Location
- Stephen and Argyle, Marshall County, Minnesota, 56757 and 56713 United States
- Coordinates: 48°27′2″N 96°52′43″W﻿ / ﻿48.45056°N 96.87861°W

District information
- Type: Public School
- Grades: Pre-K through 12
- Established: 1996; 29 years ago
- Superintendent: Drew Kjono

Students and staff
- Staff: 66
- Student–teacher ratio: 18.75
- Colors: Navy and Gold

Other information
- Website: www.sac.k12.mn.us

= Stephen-Argyle School District =

School district in Minnesota

Stephen-Argyle Central School District #2856 (commonly shortened to Stephen-Argyle or SAC) is a school district located in northwest Minnesota, United States. The school district consists of the elementary located in Argyle and the high school, which is located in Stephen.

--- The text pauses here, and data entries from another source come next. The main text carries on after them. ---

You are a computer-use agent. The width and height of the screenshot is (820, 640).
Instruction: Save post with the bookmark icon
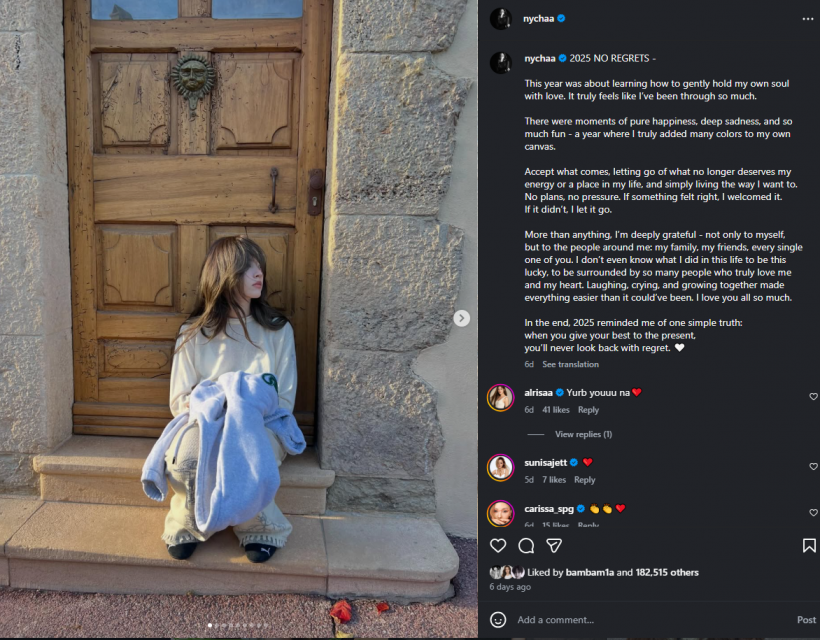click(809, 546)
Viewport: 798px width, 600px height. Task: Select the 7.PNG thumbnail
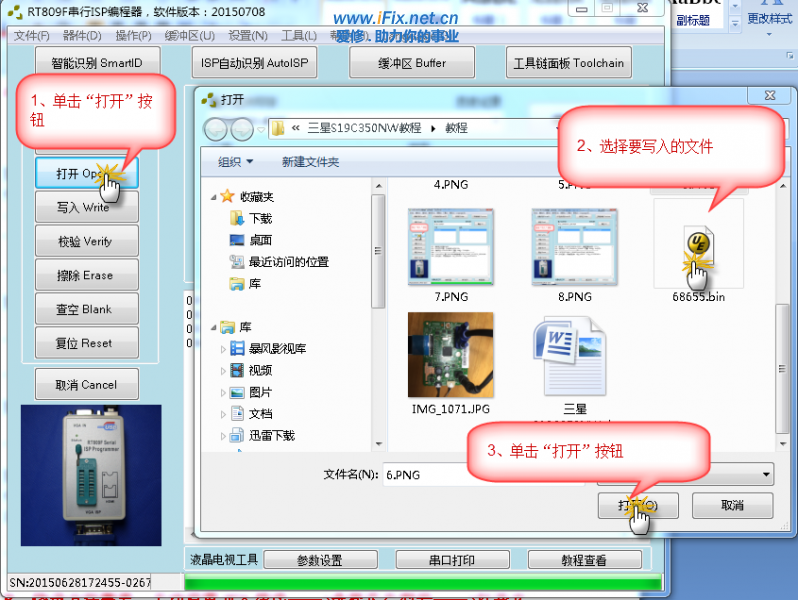tap(451, 249)
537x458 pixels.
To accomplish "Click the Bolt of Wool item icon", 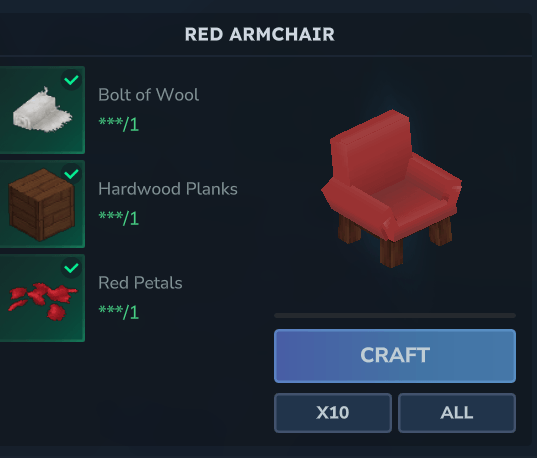I will tap(42, 110).
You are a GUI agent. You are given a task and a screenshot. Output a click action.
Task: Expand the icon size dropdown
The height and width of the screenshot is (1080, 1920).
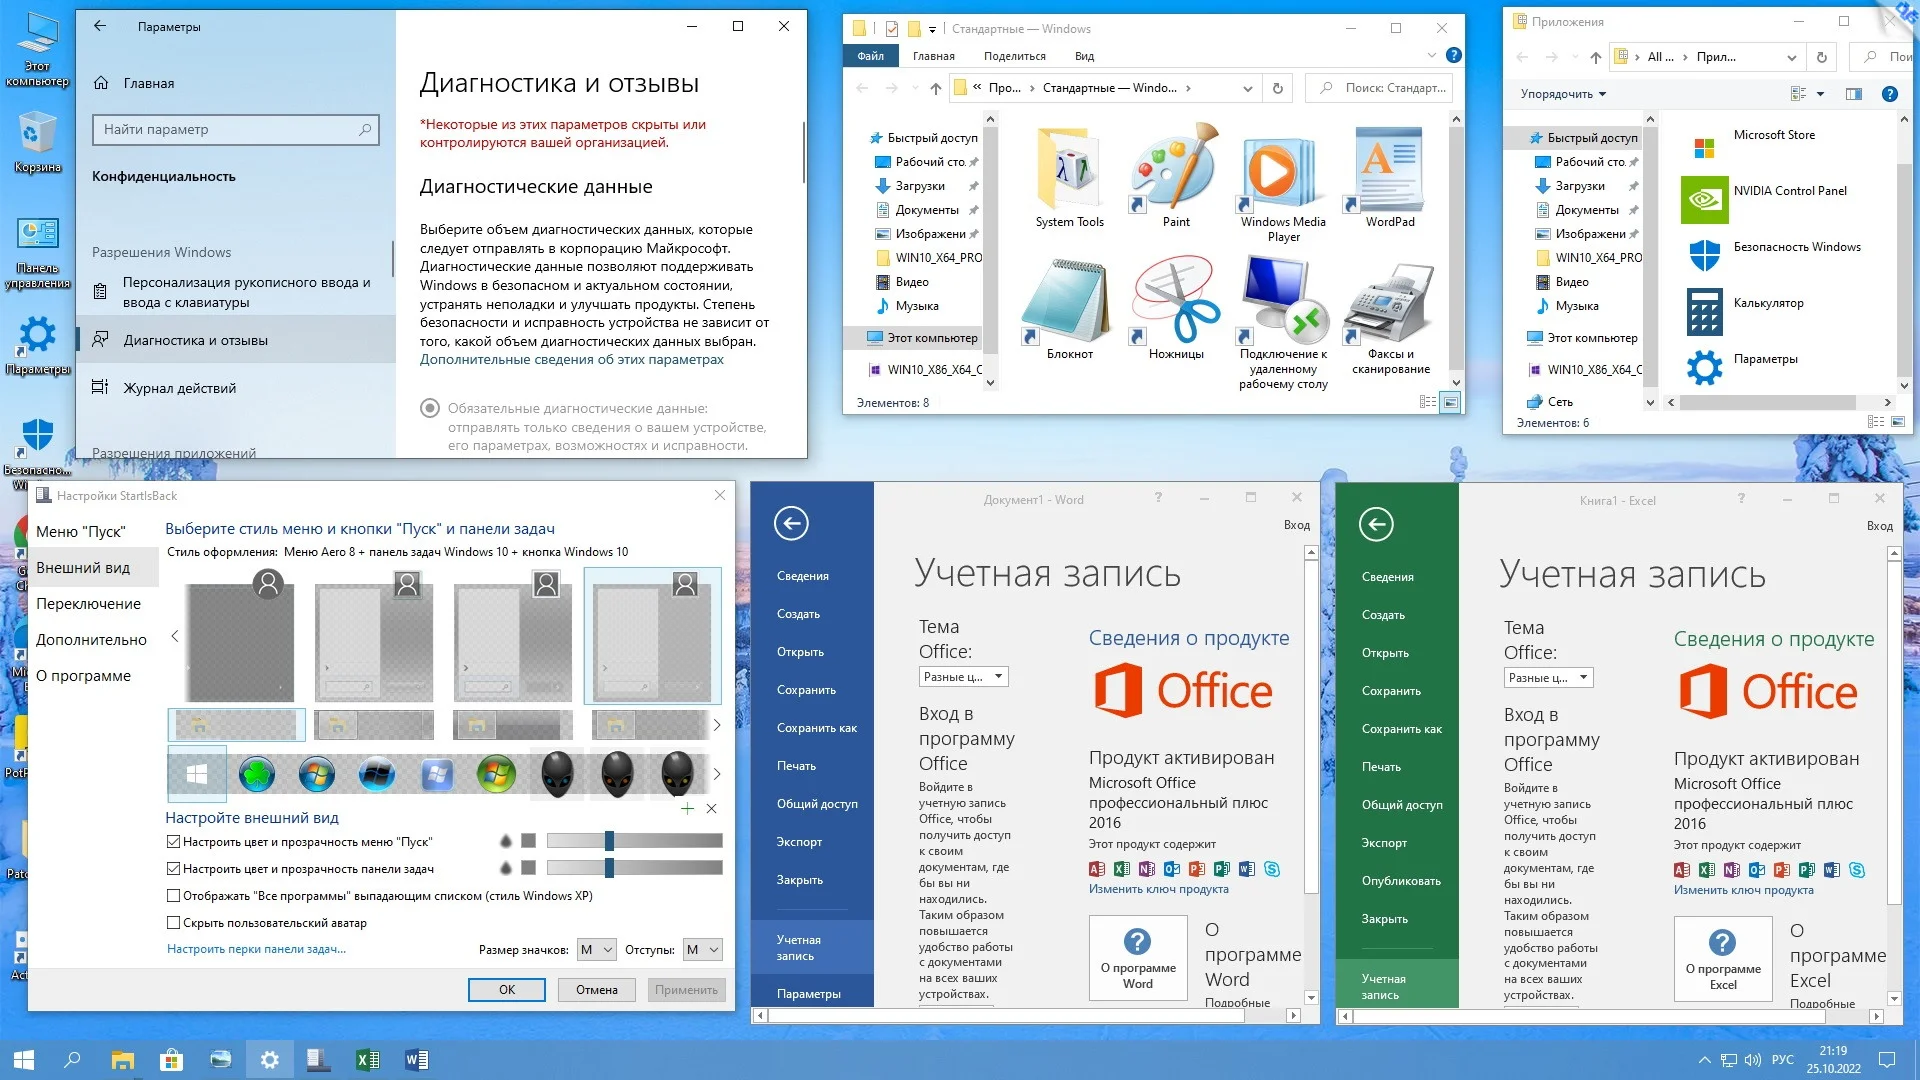596,950
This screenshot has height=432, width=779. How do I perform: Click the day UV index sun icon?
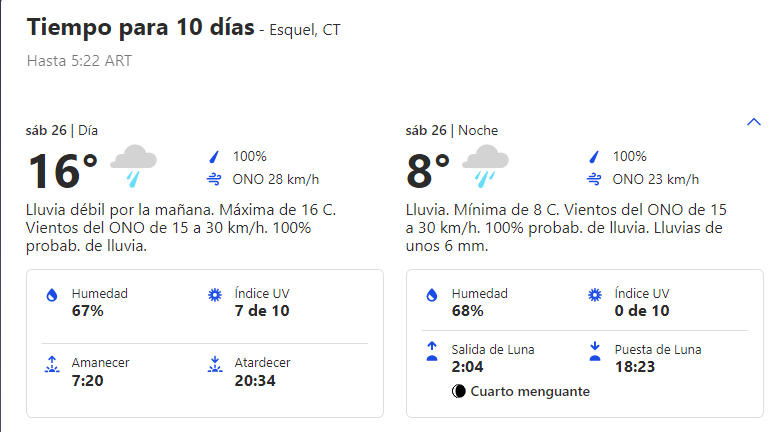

Stephen-Argyle is well known for its athletics, particularly football.

==Early history==
Before the schools of Argyle and Stephen consolidated in 1996, the schools shared faculty beginning in the early 1980s. Positions such as counselor, learning disabled instructor, and speech therapist were the first to be shared. In 1990, the elementary principal and librarian were shared. Sharing health and physical education teachers began in 1991. Plans for consolidation began during the period of 1989 to 1995 when the school boards met and public meetings were held in both cities. In 1996, the two school districts joined under the name Stephen-Argyle Central.

==Academics==
Stephen-Argyle is notable for its outstanding scores on standardized tests. Average class sizes are 14.38 per section for kindergarten through third grade and 18.75 per section for seventh through twelfth grade. College-in-the-high-school courses are offered. The school also has its own newspaper, the Storm Watch.

==Athletics==
Athletics are a major part of Stephen-Argyle. In the fall, football and Volleyball is offered. Boys' and Girls' Basketball is available in winter, and Baseball, Track, and Golf in the spring. The school does not charge a fee for participating in sports. The fee is covered by the sports boosters group. The football team set a state record for most consecutive wins.